Los que dicen que el tamaño no importa es que la tienen pequeña. No estoy hablando del viejo y pésimo chiste, sino de las naciones. Porque al final, todos los políticos son nacionalistas, aunque piensen lo contrario. Unos y otros defienden apasionadamente la existencia de naciones, solo que de distinta entidad, siempre con la coartada de una historia común. Y todos se emocionan con los atributos nacionales de ese pueblo al que consideran una unidad de destino. Entre un furibundo españolista y un radical catalán, lo que cambia sólo es la geografía.

Desde hace muchos años pienso que el único país en el que una persona puede reconocerse es el que se resume en la geografía de uno mismo. Cada ser humano es un planeta. Un estado independiente. De ahí para fuera, todo es un artificio. Pero ya naces en un lugar en el que te ponen un número y un nombre y te ponen a cotizar en cuanto tienes capacidad para ser útil a la colmena. El mundo es un lugar muy pequeño que hemos llenado de fronteras para que nadie robe la riqueza del hormiguero vecino.

Todos esos sentimientos nacionalistas son una mercancía de consumo político. Una manera en que se ha construido la historia, escrita con la sangre de la gente, cuyo relato es, como diría Zitarrosa, una novela canallesca escrita por un loco. Si algo tienen los hombres y mujeres que no sean ellos mismos es la patria. Una patria que son los recuerdos, la infancia y la memoria de sus raíces.

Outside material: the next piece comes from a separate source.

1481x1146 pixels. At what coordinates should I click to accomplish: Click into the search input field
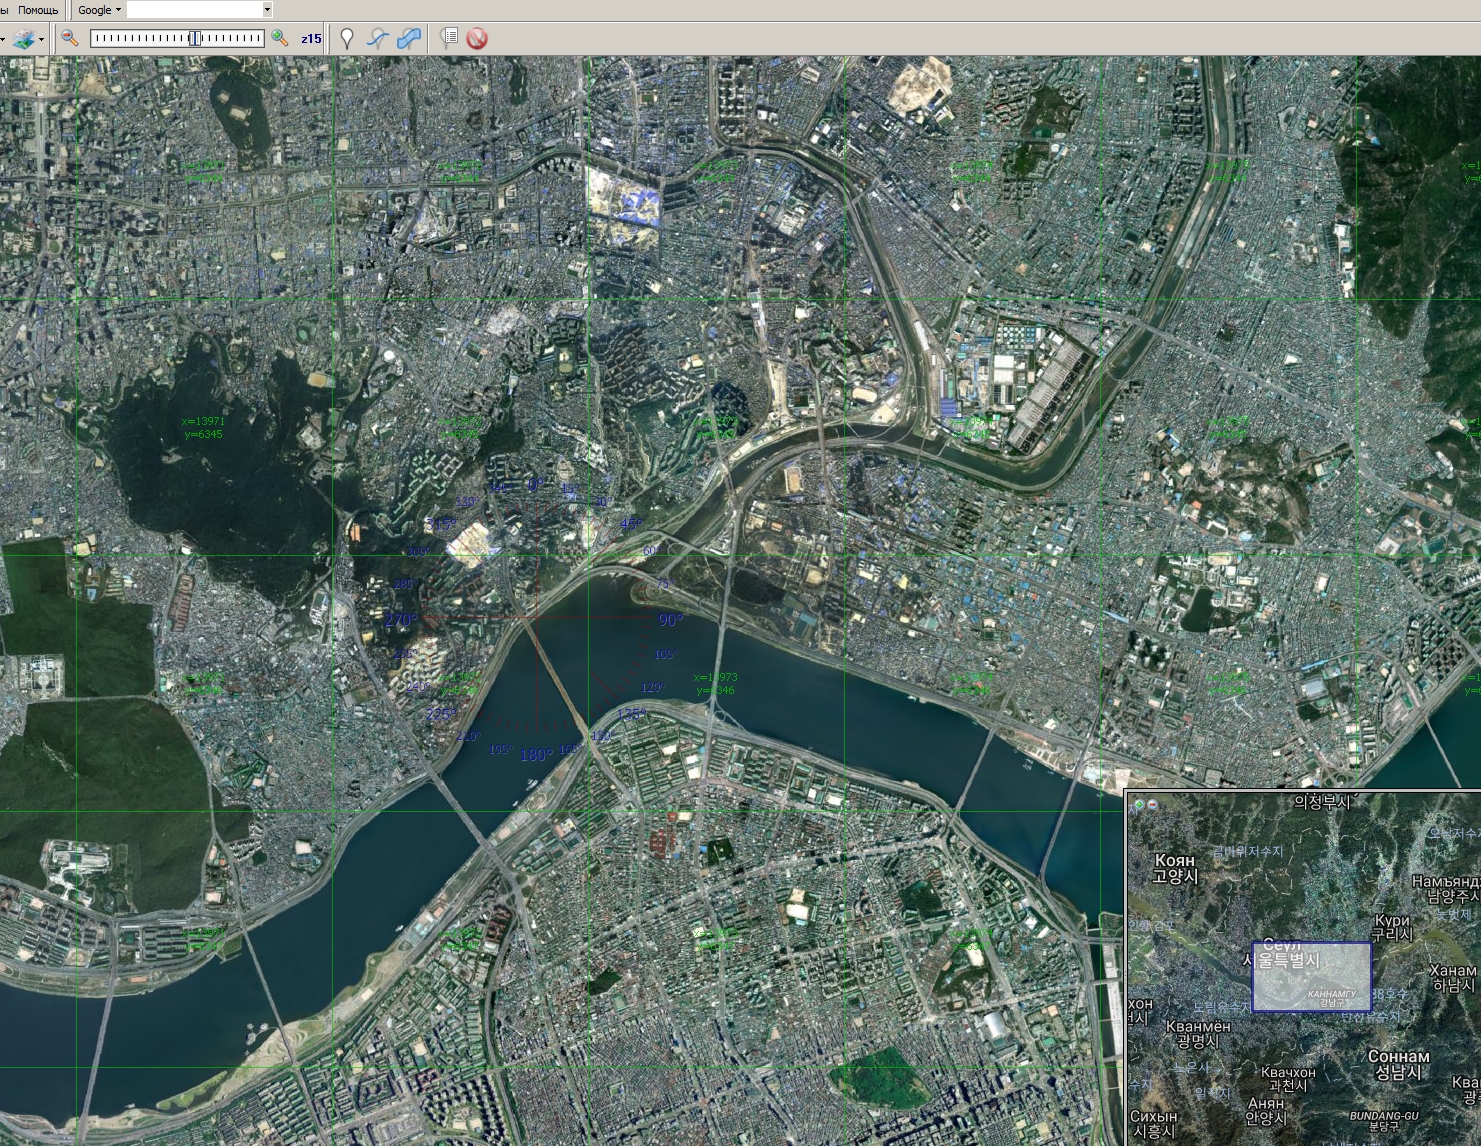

Esa patria puede ser un patio de Sevilla o la dulce, fresca e inolvidable sombra de un almendro. No tiene nada que ver con una lengua propia, con las banderas o la historia pomposa, sino con los olores de una cocina y con los colores de un paisaje. Es ese país que tiene sus fronteras intangibles en la memoria; una tierra emocional y poderosa que forma parte de lo que somos.

Uno debería celebrar de vez en cuando el día de esa patria. Pero sería un día de difuntos. Porque nuestra infancia son recuerdos de un mundo enterrado. El país de mi juventud fue un lugar de paradójica libertad en medio de una dictadura. La patria que recuerdo no estaba hecha de "software" ni pantallas táctiles; las redes sociales eran los bares y las esquinas de las plazas del pueblo. Los teléfonos de baquelita estaban pegados a la pared y todo caminaba a un ritmo menos acelerado.

Desde aquel mundo a este se ha transformado casi todo. Todo menos lo fundamental. Los nacionalistas españoles se horrorizan de que se celebre el día de Canarias, porque temen que la levadura de la independencia haga crecer este pastel. Hay que ser extremadamente tonto y mal cocinero político para pensar que ponerse un traje típico va a convertir a este pueblo complaciente y subvencionado en otra cosa que la que ya es: el país de nunca jamás. No hay peligro alguno. Mi patria ya no existe y mi país nunca existirá.